Filter the lines below, copying only those with the string "will".

BEGIN Supplied data

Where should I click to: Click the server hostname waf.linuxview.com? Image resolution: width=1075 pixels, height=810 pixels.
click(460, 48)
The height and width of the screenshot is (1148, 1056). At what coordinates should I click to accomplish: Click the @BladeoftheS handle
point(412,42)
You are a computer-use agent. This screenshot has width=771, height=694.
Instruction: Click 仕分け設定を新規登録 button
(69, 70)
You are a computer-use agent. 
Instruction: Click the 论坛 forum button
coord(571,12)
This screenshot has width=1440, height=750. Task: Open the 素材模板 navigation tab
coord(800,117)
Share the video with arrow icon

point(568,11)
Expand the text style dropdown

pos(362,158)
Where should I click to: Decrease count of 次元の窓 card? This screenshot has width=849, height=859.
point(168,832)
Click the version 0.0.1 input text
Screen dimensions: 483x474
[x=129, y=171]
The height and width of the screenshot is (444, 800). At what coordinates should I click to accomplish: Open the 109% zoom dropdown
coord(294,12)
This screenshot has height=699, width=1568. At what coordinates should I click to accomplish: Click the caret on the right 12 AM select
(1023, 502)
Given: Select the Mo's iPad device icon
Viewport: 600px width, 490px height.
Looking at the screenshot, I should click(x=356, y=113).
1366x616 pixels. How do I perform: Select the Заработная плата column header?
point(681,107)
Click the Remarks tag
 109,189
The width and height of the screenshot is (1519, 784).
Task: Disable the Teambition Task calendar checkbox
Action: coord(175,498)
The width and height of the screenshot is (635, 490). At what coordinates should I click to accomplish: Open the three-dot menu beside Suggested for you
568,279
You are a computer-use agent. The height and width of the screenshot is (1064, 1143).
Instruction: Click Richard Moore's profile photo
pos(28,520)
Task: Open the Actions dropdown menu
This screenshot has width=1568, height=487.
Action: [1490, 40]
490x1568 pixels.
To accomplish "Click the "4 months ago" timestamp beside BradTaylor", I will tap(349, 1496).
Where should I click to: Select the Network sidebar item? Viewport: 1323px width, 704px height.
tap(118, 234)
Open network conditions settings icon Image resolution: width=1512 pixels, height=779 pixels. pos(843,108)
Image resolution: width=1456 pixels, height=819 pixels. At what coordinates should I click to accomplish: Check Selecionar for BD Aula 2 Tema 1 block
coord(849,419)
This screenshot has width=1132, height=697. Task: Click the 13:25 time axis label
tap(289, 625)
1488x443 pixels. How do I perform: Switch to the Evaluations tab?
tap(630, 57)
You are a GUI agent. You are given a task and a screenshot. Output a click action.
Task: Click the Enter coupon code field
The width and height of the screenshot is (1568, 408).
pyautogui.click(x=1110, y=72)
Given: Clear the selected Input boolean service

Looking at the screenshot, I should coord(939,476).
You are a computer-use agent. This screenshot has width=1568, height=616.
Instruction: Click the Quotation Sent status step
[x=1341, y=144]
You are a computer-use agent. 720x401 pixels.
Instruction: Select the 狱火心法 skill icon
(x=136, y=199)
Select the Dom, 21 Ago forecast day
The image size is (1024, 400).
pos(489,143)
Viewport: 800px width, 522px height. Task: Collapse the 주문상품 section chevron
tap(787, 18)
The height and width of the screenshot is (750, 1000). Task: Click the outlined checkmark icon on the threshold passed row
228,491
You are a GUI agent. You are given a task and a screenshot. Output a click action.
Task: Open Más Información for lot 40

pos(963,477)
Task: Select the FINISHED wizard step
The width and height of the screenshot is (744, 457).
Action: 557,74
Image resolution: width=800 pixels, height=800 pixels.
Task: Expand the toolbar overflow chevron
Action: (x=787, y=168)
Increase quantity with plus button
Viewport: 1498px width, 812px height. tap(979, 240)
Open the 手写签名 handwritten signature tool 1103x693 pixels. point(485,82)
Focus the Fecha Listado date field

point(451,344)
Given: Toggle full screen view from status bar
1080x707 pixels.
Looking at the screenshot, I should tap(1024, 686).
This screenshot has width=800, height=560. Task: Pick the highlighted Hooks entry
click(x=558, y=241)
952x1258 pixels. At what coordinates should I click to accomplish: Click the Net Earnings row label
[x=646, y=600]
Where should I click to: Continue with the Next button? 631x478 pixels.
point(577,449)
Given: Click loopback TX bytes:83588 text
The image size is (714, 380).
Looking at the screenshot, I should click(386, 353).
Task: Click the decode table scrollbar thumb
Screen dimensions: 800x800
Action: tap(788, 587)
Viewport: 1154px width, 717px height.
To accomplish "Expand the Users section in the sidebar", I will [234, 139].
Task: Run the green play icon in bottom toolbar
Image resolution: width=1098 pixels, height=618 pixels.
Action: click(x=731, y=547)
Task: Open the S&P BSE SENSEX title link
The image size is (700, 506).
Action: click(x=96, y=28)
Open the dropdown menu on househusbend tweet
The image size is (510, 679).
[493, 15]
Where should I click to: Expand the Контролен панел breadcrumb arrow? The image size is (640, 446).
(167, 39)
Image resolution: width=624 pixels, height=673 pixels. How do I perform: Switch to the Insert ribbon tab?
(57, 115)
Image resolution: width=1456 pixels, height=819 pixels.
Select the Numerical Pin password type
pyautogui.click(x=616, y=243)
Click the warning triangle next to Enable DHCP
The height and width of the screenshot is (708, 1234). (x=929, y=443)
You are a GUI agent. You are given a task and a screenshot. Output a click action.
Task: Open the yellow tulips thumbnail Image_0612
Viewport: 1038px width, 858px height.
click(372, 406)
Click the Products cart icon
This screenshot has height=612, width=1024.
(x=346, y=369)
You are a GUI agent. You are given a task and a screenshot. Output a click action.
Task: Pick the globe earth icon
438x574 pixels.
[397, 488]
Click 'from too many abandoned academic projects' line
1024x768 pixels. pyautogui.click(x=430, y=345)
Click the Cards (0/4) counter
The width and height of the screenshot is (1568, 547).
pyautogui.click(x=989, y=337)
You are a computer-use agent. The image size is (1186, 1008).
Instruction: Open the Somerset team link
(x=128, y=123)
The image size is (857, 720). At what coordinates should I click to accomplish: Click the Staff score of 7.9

END Supplied data

__Exercise response__
To accomplish "Click the "4 months ago" timestamp beside BradTaylor", I will tap(349, 1496).
To accomplish "Expand the Users section in the sidebar", I will [234, 139].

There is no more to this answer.